(Source material begins)

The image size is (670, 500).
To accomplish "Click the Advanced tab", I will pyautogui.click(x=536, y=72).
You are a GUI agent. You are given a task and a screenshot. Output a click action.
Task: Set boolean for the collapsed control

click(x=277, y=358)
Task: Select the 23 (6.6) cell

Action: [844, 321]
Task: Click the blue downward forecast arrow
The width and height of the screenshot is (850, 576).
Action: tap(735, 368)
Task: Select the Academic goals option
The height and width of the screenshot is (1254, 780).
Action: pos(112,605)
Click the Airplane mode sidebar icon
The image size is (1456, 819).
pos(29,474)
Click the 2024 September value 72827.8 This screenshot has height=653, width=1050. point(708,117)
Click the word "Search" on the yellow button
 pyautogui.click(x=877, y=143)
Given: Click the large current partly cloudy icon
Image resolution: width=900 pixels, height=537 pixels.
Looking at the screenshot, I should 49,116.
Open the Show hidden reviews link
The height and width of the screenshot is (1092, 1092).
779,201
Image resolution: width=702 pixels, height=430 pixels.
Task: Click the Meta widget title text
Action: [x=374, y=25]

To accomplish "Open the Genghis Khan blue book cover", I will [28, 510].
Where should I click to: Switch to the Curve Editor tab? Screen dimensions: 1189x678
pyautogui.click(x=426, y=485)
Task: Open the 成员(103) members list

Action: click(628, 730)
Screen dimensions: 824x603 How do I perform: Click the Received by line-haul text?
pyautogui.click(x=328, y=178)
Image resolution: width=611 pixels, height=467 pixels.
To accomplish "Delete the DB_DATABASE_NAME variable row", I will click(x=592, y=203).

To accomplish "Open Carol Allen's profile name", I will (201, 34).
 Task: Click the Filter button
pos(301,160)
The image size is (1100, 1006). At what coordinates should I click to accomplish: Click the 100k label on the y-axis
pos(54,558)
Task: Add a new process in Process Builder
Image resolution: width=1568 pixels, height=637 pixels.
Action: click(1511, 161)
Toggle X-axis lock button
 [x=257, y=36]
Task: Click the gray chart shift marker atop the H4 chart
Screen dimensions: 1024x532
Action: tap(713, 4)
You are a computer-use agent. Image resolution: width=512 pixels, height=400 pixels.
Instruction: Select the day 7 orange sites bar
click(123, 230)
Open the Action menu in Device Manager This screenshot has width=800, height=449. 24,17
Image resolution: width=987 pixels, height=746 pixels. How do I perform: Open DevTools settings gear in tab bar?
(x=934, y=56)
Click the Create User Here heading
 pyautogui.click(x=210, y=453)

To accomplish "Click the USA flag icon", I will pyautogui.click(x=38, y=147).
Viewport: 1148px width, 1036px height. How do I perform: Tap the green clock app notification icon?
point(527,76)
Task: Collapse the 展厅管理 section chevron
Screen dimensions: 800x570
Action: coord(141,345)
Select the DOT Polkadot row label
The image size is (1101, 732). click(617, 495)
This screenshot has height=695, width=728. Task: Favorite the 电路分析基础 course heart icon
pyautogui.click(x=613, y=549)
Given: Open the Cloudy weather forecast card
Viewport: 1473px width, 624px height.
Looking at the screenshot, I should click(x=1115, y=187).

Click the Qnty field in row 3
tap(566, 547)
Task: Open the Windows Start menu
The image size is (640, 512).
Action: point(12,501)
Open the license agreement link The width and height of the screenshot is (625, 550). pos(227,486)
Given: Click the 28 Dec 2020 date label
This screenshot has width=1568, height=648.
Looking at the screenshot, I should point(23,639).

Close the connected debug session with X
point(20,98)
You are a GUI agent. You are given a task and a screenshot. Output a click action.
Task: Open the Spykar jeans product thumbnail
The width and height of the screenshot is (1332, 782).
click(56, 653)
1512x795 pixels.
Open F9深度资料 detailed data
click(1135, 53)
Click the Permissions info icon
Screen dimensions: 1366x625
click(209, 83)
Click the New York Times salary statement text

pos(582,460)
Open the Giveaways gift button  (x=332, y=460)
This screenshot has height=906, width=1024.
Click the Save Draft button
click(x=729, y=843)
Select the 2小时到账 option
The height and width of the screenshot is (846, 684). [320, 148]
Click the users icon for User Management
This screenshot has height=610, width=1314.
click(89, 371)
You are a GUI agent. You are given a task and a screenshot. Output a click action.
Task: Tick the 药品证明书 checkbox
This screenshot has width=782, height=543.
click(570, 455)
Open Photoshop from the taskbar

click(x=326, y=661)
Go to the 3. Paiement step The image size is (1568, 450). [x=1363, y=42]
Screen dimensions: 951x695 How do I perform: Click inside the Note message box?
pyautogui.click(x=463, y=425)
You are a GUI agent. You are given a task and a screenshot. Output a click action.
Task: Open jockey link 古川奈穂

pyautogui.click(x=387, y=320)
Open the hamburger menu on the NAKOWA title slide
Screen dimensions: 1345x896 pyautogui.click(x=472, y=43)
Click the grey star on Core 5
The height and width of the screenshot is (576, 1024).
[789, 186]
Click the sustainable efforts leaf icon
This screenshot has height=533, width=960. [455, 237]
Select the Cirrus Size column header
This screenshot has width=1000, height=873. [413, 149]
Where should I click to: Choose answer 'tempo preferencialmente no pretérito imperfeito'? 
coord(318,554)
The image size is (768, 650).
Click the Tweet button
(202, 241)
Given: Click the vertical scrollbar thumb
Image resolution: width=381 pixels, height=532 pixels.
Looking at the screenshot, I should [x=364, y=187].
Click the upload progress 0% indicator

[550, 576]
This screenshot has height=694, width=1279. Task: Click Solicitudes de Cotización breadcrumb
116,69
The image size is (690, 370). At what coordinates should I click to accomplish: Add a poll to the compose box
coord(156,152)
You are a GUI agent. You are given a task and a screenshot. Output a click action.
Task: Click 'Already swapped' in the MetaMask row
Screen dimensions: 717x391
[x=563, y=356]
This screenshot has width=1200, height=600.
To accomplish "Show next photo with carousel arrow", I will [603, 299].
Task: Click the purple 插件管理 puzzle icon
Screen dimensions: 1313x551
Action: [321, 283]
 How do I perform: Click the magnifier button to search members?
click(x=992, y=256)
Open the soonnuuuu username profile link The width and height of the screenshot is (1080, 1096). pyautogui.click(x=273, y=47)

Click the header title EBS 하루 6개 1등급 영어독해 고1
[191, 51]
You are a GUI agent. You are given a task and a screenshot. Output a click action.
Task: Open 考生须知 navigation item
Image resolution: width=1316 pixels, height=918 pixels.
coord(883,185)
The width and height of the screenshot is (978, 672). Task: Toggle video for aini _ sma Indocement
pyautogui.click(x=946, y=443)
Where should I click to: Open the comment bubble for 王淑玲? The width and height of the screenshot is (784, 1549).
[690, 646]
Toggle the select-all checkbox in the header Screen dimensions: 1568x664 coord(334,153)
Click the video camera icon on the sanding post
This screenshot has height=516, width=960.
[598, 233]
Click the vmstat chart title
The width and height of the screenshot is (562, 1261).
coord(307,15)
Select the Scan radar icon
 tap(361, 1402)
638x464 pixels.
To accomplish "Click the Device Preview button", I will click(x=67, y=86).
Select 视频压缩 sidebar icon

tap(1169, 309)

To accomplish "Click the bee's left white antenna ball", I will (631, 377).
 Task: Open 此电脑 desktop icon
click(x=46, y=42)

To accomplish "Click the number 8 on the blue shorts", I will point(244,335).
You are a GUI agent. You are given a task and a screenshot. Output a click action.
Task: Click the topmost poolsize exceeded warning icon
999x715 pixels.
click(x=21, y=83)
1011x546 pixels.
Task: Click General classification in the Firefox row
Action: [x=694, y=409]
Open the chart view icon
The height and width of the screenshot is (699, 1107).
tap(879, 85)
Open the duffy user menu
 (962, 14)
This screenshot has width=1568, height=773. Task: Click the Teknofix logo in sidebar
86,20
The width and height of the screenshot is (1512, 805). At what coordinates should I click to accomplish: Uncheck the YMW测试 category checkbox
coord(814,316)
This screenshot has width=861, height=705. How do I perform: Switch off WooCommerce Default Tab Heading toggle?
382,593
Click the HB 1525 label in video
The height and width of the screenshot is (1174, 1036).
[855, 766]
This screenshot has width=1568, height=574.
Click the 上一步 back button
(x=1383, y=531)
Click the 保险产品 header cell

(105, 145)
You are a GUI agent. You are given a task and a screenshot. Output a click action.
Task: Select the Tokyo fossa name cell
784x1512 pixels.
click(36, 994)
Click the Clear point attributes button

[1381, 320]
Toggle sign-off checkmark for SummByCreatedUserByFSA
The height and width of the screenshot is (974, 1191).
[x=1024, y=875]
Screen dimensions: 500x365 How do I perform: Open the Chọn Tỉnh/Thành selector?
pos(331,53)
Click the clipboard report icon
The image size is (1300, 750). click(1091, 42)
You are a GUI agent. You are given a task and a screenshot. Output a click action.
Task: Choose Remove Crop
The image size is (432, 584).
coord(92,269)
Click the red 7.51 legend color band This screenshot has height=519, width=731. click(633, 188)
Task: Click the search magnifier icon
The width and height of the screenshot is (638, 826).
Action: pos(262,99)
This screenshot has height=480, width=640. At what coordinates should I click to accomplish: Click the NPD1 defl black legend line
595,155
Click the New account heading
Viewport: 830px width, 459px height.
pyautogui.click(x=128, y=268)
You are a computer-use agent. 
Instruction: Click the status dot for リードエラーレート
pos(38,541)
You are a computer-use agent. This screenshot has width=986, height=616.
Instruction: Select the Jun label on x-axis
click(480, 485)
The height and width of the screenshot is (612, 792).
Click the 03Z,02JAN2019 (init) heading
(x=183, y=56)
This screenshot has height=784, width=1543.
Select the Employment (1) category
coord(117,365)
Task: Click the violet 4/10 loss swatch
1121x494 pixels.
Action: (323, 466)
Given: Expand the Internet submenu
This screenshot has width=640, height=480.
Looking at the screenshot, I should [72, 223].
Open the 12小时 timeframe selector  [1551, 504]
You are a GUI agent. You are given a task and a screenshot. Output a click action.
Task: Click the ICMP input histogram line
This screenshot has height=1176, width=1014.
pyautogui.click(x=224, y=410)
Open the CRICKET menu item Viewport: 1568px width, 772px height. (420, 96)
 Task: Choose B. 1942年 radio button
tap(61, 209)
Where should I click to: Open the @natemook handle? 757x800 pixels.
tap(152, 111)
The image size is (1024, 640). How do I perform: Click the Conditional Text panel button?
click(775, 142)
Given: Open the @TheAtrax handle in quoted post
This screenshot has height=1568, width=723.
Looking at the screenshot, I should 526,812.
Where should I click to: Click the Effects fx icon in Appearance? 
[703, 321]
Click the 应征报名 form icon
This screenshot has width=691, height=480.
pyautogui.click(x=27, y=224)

(Source material ends)

▶ **Required action**:
Reproduce the lines above, beginning at the line with "Image resolution: width=381" and stopping after the line with "638x464 pixels.", exactly as they are.

▶ **Output of the task**:
Image resolution: width=381 pixels, height=532 pixels.
Looking at the screenshot, I should [x=364, y=187].
Click the upload progress 0% indicator

[550, 576]
This screenshot has height=694, width=1279. Task: Click Solicitudes de Cotización breadcrumb
116,69
The image size is (690, 370). At what coordinates should I click to accomplish: Add a poll to the compose box
coord(156,152)
You are a GUI agent. You are given a task and a screenshot. Output a click action.
Task: Click 'Already swapped' in the MetaMask row
Screen dimensions: 717x391
[x=563, y=356]
This screenshot has width=1200, height=600.
To accomplish "Show next photo with carousel arrow", I will [603, 299].
Task: Click the purple 插件管理 puzzle icon
Screen dimensions: 1313x551
Action: [321, 283]
 How do I perform: Click the magnifier button to search members?
click(x=992, y=256)
Open the soonnuuuu username profile link The width and height of the screenshot is (1080, 1096). pyautogui.click(x=273, y=47)

Click the header title EBS 하루 6개 1등급 영어독해 고1
[191, 51]
You are a GUI agent. You are given a task and a screenshot. Output a click action.
Task: Open 考生须知 navigation item
Image resolution: width=1316 pixels, height=918 pixels.
coord(883,185)
The width and height of the screenshot is (978, 672). Task: Toggle video for aini _ sma Indocement
pyautogui.click(x=946, y=443)
Where should I click to: Open the comment bubble for 王淑玲? The width and height of the screenshot is (784, 1549).
[690, 646]
Toggle the select-all checkbox in the header Screen dimensions: 1568x664 coord(334,153)
Click the video camera icon on the sanding post
This screenshot has height=516, width=960.
[598, 233]
Click the vmstat chart title
The width and height of the screenshot is (562, 1261).
coord(307,15)
Select the Scan radar icon
 tap(361, 1402)
638x464 pixels.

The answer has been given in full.